About this exercise: Pick out each line of the records that includes the string "question", and copy it.

Dataset entries

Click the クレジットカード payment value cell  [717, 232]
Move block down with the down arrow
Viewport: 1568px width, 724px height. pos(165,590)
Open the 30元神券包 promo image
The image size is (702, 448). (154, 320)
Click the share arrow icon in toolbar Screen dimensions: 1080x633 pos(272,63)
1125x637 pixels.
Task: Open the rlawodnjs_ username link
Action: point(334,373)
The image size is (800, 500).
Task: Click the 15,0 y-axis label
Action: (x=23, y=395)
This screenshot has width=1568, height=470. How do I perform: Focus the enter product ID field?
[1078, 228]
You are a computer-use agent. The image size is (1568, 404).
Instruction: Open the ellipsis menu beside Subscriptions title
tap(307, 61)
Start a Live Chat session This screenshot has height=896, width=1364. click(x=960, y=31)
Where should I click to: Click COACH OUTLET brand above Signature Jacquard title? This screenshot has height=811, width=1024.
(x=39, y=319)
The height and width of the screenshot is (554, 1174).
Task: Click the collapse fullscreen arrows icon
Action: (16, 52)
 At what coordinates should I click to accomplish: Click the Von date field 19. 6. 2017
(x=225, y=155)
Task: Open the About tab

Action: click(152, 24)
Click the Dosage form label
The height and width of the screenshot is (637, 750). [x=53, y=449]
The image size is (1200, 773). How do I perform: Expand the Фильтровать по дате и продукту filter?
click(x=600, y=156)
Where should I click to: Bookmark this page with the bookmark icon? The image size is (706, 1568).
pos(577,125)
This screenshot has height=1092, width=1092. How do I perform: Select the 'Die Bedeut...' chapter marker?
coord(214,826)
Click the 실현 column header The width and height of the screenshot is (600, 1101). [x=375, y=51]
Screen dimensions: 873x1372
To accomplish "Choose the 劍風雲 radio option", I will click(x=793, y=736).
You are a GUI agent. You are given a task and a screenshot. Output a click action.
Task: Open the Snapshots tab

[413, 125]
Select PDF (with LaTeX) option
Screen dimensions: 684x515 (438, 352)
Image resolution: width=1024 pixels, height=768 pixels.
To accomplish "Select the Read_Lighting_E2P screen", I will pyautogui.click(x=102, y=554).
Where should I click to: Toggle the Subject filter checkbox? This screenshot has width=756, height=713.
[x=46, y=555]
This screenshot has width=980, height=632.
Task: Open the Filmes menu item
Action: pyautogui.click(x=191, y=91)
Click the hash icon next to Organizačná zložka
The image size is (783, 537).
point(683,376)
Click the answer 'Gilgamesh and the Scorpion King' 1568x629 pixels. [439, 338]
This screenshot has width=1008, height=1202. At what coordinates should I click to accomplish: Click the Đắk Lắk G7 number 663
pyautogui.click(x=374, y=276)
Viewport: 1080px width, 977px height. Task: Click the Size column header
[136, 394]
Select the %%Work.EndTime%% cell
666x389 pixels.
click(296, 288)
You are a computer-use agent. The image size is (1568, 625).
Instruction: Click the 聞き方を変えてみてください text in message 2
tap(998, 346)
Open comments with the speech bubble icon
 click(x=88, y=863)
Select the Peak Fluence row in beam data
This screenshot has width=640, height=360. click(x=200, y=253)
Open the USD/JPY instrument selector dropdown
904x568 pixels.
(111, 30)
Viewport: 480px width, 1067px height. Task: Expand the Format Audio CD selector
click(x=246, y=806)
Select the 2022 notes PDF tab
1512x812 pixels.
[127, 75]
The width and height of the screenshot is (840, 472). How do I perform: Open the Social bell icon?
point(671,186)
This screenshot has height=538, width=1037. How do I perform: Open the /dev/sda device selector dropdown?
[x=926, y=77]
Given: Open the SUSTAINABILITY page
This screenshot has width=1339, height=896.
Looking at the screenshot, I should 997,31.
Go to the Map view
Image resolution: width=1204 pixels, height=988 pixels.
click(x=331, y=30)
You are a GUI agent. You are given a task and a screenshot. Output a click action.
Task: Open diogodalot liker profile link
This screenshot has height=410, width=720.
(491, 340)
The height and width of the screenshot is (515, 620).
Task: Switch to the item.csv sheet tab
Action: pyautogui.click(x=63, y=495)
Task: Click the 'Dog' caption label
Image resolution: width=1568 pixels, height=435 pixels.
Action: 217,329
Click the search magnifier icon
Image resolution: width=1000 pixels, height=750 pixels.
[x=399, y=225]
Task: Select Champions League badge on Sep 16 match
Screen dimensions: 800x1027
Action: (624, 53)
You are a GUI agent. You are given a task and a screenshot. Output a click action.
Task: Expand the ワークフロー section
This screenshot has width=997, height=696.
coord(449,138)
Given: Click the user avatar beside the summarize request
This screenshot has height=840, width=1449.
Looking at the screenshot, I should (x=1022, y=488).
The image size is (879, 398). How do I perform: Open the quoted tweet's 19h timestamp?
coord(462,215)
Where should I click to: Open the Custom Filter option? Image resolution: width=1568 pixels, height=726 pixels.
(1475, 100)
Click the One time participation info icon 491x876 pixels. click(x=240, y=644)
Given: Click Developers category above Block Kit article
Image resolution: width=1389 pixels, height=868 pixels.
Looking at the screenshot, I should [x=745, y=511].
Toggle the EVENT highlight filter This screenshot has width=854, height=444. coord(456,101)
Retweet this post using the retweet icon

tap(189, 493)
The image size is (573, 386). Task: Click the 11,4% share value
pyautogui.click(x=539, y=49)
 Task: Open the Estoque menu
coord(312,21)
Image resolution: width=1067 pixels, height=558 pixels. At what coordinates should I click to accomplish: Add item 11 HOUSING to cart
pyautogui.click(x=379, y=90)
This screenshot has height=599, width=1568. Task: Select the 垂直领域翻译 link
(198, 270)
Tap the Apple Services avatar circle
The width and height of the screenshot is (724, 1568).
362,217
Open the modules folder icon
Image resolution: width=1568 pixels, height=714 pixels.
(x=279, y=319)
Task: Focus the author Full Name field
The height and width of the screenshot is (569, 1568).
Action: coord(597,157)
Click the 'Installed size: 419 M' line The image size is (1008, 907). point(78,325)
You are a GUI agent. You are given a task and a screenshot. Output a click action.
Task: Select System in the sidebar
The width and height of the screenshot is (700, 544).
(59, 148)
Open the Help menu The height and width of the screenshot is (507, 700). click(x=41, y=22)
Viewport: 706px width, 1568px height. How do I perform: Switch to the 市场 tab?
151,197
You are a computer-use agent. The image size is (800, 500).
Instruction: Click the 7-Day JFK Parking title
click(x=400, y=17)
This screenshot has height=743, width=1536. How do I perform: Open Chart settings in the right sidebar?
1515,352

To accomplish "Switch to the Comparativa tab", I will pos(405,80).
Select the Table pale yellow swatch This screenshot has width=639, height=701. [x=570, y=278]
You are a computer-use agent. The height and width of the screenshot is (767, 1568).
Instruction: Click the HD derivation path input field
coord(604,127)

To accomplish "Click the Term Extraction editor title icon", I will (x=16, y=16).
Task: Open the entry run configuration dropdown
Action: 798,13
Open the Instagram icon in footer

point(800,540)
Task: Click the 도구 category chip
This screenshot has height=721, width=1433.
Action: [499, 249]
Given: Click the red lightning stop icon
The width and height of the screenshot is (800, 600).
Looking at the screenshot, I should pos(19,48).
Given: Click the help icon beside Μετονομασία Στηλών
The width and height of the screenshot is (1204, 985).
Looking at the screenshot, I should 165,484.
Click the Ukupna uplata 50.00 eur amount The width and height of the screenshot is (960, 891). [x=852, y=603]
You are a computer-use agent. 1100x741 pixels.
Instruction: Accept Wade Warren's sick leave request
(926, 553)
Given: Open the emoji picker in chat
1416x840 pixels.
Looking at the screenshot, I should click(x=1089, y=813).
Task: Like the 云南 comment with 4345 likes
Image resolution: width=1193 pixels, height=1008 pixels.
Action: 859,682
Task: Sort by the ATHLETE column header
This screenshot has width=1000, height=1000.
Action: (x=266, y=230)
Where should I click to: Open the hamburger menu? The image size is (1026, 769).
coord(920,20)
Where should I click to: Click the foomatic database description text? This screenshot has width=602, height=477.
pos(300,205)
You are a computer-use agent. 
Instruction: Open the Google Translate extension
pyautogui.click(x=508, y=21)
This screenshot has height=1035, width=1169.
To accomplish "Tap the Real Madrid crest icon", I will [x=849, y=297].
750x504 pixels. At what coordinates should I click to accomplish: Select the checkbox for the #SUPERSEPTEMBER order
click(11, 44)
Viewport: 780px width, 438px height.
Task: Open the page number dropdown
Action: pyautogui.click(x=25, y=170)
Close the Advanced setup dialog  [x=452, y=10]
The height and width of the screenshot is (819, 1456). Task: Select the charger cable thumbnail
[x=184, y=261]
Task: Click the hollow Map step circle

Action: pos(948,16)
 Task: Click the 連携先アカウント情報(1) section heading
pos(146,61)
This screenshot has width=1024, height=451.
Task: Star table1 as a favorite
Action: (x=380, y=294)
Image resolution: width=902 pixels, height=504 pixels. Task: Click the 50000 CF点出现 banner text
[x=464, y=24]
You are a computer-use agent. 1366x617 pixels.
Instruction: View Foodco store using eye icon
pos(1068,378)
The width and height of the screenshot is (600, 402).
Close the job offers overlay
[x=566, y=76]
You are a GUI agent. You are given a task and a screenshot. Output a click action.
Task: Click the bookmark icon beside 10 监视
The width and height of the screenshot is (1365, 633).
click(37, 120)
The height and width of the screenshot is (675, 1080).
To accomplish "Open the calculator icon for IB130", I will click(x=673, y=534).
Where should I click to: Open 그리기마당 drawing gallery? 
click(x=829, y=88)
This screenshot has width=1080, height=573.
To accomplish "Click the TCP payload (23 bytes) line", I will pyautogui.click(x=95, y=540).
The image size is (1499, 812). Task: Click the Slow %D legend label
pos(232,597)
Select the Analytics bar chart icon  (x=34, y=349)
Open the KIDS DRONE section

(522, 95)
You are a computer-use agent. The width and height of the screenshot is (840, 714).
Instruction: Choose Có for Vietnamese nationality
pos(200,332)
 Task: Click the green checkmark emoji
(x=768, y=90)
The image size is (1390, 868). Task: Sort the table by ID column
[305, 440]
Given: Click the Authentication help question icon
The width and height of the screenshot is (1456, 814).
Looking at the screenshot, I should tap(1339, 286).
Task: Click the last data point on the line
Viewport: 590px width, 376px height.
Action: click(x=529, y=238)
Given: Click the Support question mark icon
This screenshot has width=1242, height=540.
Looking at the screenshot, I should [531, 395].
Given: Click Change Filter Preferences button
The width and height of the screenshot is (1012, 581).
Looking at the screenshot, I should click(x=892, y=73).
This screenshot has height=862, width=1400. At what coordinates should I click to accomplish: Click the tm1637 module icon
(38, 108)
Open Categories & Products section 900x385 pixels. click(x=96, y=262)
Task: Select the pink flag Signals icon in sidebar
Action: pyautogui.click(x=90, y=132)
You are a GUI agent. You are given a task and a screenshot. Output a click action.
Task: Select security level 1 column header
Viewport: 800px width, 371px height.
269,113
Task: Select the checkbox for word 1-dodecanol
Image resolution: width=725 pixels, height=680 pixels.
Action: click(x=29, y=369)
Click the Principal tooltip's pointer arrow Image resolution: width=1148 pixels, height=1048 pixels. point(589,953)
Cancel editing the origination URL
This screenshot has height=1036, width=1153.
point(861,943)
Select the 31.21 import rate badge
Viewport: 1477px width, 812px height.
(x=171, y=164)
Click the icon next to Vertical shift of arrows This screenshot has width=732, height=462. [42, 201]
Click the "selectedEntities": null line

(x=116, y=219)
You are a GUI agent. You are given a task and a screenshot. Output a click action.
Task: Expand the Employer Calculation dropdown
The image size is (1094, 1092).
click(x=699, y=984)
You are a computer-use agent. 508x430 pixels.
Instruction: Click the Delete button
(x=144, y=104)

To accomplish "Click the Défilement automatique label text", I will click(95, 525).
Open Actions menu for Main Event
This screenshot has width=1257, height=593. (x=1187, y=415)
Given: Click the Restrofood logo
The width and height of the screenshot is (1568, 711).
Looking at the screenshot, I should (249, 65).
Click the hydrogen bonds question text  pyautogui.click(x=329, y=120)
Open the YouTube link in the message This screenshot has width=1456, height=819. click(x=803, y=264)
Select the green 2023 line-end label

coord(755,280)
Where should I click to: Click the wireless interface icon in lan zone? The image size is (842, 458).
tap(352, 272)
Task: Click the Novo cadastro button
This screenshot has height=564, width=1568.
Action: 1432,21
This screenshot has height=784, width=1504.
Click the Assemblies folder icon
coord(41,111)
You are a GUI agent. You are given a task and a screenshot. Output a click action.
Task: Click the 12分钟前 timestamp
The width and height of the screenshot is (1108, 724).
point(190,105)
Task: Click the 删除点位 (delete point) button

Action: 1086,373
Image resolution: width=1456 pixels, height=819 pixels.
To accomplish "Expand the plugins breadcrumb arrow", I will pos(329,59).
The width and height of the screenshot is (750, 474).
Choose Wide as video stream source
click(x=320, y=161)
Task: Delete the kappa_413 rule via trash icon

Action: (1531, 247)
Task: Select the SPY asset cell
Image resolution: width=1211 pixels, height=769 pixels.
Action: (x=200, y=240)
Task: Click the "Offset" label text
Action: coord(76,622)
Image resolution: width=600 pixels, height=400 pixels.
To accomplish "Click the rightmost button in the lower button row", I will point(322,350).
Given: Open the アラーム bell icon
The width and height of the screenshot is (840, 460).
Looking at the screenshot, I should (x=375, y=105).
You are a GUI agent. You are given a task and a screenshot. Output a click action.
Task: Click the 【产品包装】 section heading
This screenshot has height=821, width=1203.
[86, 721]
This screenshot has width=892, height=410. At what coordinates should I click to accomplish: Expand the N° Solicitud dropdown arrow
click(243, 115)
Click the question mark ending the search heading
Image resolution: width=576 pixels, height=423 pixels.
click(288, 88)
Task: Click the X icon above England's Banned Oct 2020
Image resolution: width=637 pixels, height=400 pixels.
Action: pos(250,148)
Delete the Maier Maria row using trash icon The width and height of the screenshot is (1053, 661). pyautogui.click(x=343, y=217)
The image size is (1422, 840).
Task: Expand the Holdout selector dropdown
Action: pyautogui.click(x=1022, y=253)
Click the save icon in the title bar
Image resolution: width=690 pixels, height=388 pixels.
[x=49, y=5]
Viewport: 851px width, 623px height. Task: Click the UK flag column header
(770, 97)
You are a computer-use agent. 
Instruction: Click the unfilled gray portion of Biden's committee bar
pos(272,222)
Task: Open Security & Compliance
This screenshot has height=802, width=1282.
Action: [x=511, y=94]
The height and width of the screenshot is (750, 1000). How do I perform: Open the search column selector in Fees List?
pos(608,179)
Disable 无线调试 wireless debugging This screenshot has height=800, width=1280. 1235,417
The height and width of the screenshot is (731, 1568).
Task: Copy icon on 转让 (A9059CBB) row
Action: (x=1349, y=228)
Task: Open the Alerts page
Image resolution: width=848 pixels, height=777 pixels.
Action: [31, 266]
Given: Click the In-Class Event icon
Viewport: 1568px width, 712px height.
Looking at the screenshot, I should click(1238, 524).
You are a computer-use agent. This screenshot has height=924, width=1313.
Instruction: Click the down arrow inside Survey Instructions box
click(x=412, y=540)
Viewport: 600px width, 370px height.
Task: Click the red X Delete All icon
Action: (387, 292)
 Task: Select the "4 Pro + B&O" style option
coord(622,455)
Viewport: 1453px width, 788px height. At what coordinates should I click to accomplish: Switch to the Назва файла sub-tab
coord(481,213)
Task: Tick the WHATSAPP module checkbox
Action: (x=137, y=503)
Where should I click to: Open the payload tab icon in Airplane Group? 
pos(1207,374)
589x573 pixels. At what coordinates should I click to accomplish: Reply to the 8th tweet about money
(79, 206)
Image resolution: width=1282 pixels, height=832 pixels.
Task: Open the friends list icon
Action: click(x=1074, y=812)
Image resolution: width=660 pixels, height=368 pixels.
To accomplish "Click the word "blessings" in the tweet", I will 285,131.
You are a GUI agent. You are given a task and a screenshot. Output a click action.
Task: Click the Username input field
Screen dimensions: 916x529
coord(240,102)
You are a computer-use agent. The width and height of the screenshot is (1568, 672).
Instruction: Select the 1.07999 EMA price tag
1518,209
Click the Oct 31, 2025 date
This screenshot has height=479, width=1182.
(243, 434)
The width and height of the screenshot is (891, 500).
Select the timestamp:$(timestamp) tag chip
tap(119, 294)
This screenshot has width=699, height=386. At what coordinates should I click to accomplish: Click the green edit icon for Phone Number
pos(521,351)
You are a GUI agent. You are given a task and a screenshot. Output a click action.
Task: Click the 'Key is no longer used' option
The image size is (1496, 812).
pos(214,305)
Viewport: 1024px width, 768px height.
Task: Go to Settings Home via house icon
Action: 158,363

Result of the exercise:
Given: Click the Authentication help question icon
Given: Click the Support question mark icon
Click the hydrogen bonds question text  pyautogui.click(x=329, y=120)
Click the question mark ending the search heading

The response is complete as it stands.